* [Work to complete] In the introduction about the World3 model below, how many copies did The Limits to Growth sell?

* [Document passage]

INTRODUCTION — The Clock Nobody Wanted to Read

In the basement of Building E52 at the Massachusetts Institute of Technology, sometime in the autumn of 1971, a computer the size of a small bedroom was grinding through equations that would make most economists lose sleep for the next half century. The machine was called a PDP-10. It had less computing power than the phone you’re probably holding right now. And the seventeen researchers feeding it punch cards — professors, systems dynamicists, economists, one philosopher — had been given a single question by a shadowy group of European industrialists known as the Club of Rome.

The question was simple. The answer was not.

“How long can human civilization continue to grow on a finite planet?”

They built a model. Called it World3. Fed it five variables: global population, food production per capita, industrial output per capita, persistent pollution, and non-renewable resource reserves. Then they let the simulation run forward from 1900 to 2100. What came out the other side — printed on reams of continuous-feed paper in smudged dot-matrix ink — looked like a bell curve. Civilization rising, peaking somewhere around the 2020s and 2030s, then bending downward. By 2040, the decline was unmistakable. By 2070, in the baseline scenario, it was catastrophic.

The team published their findings in 1972 under the title The Limits to Growth. It sold thirty million copies in thirty languages. And then — because this is how humans work — almost everyone decided to ignore it.

* [Data section]
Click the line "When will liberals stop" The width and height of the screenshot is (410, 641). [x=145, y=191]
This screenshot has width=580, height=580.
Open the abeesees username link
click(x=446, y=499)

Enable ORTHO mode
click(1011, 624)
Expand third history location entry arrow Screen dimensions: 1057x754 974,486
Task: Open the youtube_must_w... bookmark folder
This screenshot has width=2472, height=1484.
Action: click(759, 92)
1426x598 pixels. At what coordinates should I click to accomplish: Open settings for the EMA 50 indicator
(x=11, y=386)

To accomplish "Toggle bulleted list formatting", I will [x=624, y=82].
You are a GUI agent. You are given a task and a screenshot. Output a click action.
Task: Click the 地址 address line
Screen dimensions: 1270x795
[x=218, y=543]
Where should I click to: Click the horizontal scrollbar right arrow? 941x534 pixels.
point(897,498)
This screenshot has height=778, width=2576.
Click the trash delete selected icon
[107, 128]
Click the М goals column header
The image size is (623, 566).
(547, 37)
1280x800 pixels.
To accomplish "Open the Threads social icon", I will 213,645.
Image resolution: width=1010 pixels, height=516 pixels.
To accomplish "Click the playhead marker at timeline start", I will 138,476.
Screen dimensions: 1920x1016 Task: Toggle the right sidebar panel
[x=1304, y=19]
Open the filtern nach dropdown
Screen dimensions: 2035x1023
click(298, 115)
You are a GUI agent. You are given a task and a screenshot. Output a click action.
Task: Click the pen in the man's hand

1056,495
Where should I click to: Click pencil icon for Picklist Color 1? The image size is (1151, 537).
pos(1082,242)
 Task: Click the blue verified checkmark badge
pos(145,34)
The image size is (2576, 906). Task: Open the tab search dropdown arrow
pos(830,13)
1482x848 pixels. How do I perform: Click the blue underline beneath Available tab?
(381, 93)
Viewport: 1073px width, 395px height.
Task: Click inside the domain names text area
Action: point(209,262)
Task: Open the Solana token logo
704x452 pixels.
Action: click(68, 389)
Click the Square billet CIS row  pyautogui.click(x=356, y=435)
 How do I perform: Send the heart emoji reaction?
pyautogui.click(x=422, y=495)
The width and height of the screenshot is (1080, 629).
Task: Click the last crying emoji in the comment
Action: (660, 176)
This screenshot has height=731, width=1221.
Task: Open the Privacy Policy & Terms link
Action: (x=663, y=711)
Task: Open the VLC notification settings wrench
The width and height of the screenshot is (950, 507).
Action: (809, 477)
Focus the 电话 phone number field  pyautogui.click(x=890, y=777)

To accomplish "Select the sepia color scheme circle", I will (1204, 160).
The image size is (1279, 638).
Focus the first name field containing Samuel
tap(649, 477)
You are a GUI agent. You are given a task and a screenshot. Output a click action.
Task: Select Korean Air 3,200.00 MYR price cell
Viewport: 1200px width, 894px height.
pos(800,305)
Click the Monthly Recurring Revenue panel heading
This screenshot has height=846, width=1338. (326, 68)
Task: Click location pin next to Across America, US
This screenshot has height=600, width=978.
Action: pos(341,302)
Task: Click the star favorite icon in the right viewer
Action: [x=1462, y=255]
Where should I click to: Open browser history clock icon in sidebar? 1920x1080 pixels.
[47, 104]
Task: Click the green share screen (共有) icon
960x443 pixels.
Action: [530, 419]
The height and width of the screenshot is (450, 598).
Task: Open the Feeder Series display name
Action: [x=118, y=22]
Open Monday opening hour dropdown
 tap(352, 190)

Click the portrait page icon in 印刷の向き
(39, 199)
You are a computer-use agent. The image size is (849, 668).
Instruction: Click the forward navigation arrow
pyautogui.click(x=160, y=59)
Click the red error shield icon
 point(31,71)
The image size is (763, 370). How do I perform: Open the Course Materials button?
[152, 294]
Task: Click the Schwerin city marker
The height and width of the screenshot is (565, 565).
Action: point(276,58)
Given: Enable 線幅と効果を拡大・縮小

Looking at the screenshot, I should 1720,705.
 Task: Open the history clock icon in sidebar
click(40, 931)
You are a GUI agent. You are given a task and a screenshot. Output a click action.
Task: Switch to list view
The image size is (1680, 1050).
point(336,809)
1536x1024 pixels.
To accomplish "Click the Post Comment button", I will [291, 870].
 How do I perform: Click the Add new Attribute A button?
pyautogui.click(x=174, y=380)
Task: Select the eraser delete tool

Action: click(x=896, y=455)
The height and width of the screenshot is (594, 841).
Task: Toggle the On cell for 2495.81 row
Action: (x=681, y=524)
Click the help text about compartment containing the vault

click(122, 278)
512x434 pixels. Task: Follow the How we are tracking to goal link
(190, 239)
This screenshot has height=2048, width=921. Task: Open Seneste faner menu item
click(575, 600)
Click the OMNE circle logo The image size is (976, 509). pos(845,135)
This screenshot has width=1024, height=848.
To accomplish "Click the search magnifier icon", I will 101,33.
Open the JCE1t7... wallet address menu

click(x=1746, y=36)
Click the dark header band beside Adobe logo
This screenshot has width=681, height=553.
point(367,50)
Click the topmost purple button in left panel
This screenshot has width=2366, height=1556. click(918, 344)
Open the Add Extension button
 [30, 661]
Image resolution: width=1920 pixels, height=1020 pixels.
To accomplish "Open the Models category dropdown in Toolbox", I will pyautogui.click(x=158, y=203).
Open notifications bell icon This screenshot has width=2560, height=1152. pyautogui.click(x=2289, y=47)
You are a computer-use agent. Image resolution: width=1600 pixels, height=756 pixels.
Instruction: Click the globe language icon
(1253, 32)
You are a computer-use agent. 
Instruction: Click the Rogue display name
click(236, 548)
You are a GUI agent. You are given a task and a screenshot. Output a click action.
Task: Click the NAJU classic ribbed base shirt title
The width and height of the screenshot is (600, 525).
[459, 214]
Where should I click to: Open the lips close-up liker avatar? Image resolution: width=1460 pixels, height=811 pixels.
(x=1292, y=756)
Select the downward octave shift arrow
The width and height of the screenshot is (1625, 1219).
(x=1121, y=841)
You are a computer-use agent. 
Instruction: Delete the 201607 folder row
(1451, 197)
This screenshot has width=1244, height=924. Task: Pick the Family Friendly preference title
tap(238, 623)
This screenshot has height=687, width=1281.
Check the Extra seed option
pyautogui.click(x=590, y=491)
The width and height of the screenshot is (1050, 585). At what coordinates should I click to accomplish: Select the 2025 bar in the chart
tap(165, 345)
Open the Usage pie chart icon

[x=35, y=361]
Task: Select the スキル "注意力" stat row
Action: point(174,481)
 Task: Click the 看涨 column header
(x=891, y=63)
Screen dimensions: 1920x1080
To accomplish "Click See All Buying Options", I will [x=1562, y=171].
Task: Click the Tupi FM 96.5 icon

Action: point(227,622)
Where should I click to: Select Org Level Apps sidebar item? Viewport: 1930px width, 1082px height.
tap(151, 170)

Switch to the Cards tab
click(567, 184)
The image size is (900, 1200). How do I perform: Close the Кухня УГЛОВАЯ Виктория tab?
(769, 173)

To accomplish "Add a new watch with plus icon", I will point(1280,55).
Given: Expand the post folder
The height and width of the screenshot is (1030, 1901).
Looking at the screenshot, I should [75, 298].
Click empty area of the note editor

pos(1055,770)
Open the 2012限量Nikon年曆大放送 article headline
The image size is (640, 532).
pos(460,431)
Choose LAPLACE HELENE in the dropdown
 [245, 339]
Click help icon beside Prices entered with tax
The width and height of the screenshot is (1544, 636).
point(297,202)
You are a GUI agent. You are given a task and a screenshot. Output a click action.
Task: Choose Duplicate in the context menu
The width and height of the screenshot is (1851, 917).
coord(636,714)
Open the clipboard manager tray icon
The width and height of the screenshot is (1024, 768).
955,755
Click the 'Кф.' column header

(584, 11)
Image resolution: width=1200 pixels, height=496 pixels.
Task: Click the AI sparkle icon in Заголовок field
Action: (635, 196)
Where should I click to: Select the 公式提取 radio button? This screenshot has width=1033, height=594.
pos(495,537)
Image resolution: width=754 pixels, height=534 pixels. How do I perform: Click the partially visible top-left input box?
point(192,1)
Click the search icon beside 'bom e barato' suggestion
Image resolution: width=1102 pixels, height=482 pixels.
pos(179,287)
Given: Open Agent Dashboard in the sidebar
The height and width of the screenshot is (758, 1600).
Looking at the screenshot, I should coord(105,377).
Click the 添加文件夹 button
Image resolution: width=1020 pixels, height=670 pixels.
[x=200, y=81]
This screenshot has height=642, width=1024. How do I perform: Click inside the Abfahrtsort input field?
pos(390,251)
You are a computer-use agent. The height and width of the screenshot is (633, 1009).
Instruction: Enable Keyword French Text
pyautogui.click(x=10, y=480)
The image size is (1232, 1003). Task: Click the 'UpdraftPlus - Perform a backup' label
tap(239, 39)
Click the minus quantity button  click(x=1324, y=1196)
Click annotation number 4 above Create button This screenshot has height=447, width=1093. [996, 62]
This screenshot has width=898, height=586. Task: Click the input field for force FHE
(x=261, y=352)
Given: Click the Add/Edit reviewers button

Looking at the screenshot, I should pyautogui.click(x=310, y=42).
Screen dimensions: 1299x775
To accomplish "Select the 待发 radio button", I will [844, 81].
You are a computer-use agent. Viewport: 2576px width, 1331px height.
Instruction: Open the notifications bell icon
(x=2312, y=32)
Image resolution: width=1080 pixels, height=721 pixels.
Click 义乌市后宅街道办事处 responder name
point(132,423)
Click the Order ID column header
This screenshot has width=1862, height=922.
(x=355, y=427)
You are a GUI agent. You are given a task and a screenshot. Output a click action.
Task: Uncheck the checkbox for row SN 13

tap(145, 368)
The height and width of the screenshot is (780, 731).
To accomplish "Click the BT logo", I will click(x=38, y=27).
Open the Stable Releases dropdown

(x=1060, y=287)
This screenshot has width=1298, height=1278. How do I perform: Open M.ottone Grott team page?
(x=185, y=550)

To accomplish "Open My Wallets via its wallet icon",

* [Response to this exercise] Thirty million copies, in thirty languages.